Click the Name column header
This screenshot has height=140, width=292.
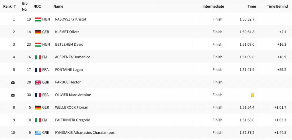(58, 6)
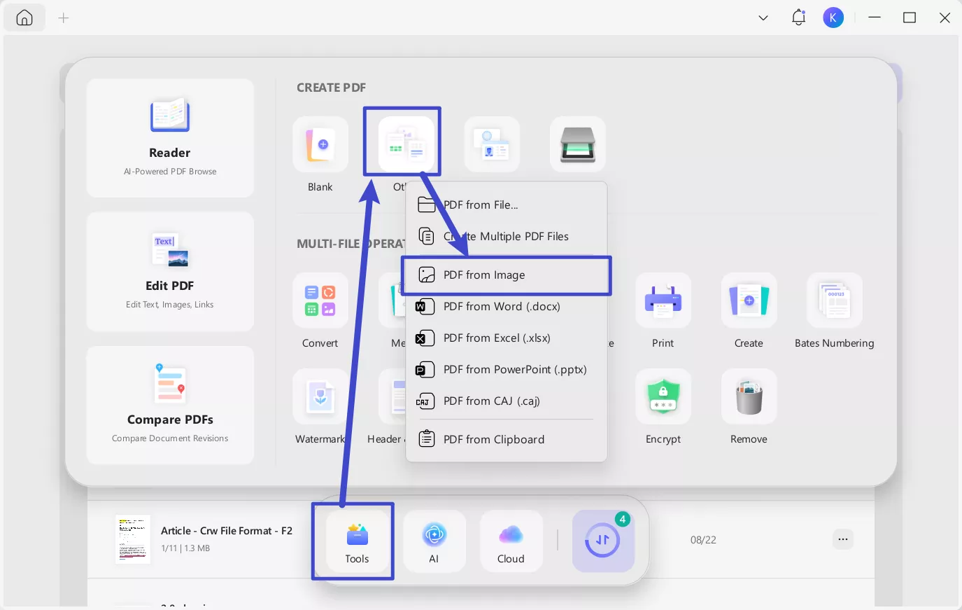Click the Print tool icon
The image size is (962, 610).
coord(663,300)
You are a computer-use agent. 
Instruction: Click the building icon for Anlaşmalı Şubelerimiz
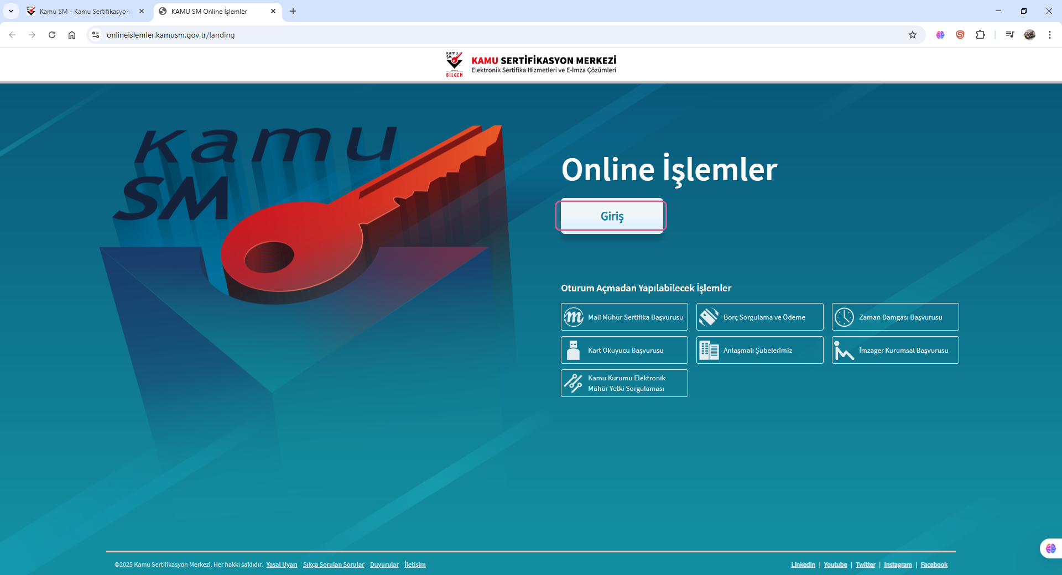click(x=709, y=350)
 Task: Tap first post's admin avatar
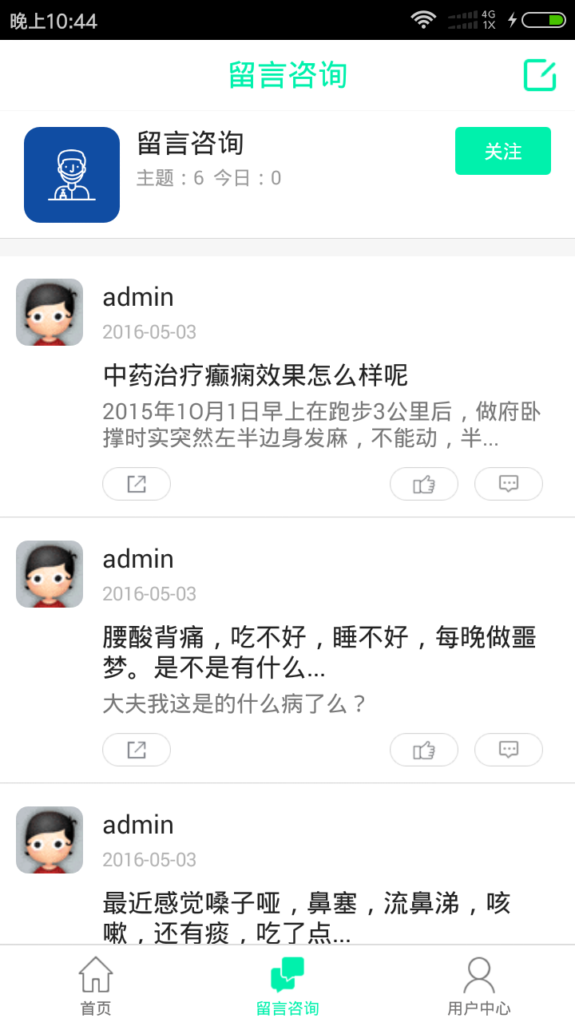[x=50, y=312]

####################

• [PROBLEM REQUIREMENTS]
Reproduce the text of all the entries above verbatim, omitting the pictures.

• [SOLVED PROBLEM]
Click the Name column header
This screenshot has height=140, width=292.
(58, 6)
Click the Print tool icon
The image size is (962, 610).
coord(663,300)
You are a computer-use agent. 
Instruction: Click the building icon for Anlaşmalı Şubelerimiz
click(x=709, y=350)
 Task: Tap first post's admin avatar
[x=50, y=312]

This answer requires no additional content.